And so I have been working with Mach-ii, ColdSpring and Reactor for more than 2 months now, I think a follow up for my previous post is now due.
I am glad to say that so far my experience has been really positive. The application that I am working on, is really well architected. The solid architecture might have been contributed to Mach-ii or just simply good architecting from the team that built this application - perhaps it’s both. Does using frameworks enable people to be good architects or good architects tend to use frameworks?
Having a good architected application is simply the biggest selling point for me, I am just tired of working with spaghetti code and am tired hearing companies needing to hire developers to “clean up” their messy codebase.
Anyway I am really glad that I have spent time playing with frameworks before, this has enabled me to be productive in a short amount of time.
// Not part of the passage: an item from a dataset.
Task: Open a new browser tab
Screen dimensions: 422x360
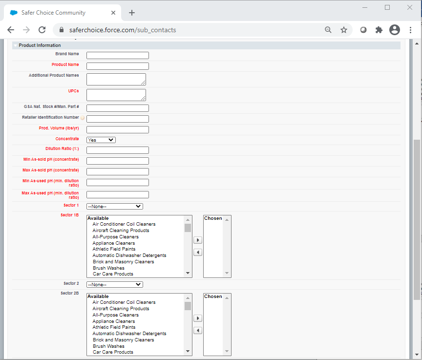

I imagine I would have struggled in the job if I was making a direct leap from working with procedural to working with OO (and frameworks). In fact I don’t think I would get the contract job with this cool company, if I haven’t got any experience with frameworks nor OO.
So the point of this post is really directed to ColdFusion developers who haven’t felt the necessity of investigating ColdFusion frameworks. I really think learning frameworks can only bring benefits for you, you’ll be exposed to concepts and best practices and in the end you’ll become a better developer.
To be more pragmatic, no doubt having some experience in frameworks, will increase your employability and will enable you to be more selective with companies that you want to work for. Though I have to admit, I haven’t heard many ColdFusion companies in Sydney that use frameworks or OO for that matter.
The concepts learned from these frameworks are transferable to other technologies too - MVC and OOP are pretty much prevalent in any web technologies like Java, .NET or Ruby on Rails - thus it gives you more flexibility as developer to move from one to the other.